I’ve been sufffering MAV since Jan 2013. Have been under the care of a neuro since Sept 2013. I was taking feldene (strong anti-inflam), endep (amitryitaline) 50mg, deraline (beta blocker) 30mg morning/night and magnesium, fish oil, vit b12 which had me functioning pretty well but still unable to work, but I had no pain or dizziness, just exhausted and needed daily rest. I had a bad bout of salmonella and unfortunately the feldene has caused a stomach ulcer so I can no longer take it. I am suffering terribly daily - chronic neck/shoulder pain, dizziness, exhaustion so pretty much house bound but try for a 15-30 min walk but floored for hours after. My neuro is at a loss and has suggested “throwing money at physio” and come and see him in 3 months!! So I’m off to my GP today as I’ve called around other neuro’s and it’s a wait until January 2015
I’ve been doing lots of reading and searching on this forum, thank you all for such wonderful information.
My question is what should I do? Get off the beta blocker? Try a different anti-depressant? Introduce a calcium channeller? I just don’t know what way to go and waiting 5 months is so overwhelmingly scary. Any suggestions would be greatly appreciated.
I’ve also booked in to discuss botox treatment.
I’ve accepted my lot, but surely I can get better than this!!
Thanks for listening
It seems you need to get the pain under control. Can you try Lyrica, prescribed for neuropathic pain, it helps me.
I found the anti-depressants pretty useless. Since being on Lyrica, I need much less ibuprofen or valium.
Regarding the physio, only get very gentle work done to your neck area, someone who possibly understands about re-setting neuropathic pain signals.
I tried one session of traction, to see what it was like, basically a machine with a pulley system, but found it placed too much pressure on my jaw,
and developed an eyelid flutter for a couple of weeks. No machinery can compare to the touch of a human hand, just don’t get any cervical manipulation done.
I understand your exhaustion, is there something in your home life that is draining you that can be changed in some way?
I hope the day improves for you.
thanks for your reply Reb. I actually asked my neuro about Lyrica and he said it is no good for this illness?? My home life is pretty good but I have a 7 yr old and husband who need me. I am afraid I’m my own worst enemy as I try and push myself by walking etc so it’s the pressures I probably place on myself that cause it.

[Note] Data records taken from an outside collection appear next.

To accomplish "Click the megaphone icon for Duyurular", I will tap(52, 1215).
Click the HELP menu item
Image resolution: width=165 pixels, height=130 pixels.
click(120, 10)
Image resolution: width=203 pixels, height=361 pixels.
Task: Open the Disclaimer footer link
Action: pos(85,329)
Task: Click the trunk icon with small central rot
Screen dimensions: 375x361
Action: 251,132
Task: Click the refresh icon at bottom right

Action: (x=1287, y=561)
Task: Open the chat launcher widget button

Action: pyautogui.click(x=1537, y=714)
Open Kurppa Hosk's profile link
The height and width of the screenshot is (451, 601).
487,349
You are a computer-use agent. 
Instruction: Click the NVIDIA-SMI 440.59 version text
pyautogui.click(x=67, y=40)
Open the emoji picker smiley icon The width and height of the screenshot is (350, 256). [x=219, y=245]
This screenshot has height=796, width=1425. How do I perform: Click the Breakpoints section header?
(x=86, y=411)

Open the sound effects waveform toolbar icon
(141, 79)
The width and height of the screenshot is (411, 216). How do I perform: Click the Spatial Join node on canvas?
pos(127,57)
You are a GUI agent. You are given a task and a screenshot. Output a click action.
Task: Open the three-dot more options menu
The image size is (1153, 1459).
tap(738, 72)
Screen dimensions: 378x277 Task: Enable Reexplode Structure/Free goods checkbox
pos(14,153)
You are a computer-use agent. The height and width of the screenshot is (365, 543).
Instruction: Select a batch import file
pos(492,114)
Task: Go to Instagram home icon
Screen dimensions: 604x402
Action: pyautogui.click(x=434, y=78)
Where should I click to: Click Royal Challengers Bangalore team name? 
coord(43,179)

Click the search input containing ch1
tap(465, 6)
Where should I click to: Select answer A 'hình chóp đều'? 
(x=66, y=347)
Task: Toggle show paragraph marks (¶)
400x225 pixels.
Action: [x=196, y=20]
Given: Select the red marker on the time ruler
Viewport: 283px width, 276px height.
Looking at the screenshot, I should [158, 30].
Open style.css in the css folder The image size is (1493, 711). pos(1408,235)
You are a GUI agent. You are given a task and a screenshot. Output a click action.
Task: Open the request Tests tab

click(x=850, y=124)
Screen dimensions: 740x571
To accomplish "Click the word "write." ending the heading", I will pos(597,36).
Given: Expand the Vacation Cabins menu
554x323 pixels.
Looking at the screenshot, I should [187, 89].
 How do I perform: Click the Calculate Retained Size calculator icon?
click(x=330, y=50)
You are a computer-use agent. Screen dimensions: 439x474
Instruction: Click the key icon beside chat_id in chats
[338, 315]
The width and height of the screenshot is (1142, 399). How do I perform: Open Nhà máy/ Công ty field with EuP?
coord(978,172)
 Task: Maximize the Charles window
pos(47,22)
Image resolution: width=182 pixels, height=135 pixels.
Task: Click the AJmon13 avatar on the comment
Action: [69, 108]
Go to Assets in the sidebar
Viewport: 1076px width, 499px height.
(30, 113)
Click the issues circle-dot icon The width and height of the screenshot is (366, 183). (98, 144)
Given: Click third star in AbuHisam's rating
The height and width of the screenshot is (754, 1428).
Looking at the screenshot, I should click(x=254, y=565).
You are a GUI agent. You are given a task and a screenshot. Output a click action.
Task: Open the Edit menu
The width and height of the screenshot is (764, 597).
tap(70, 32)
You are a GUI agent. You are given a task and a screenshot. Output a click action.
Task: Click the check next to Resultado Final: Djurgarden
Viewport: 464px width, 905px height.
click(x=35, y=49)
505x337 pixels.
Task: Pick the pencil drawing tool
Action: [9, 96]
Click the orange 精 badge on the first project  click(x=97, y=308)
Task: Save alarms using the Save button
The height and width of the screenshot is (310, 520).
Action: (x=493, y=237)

I do see a therapist and I have come to accept MAV but gez it’s hard going from a busy working mum that loved cardio exercise to being someone who needs rest all the time to function ‘normally’ like clean the house, cook and all that goes with running a household overwhelms me at times. sigh it just all seems like a long battle and of course wouldn’t we all love a quick fix!!
I have seen my gp and we are going to gradually get me off the beta blocker and see if that can’t help the fatigue, try the botox and then wait and see. I’m crossing my fingers there is a cancellation for a neuro.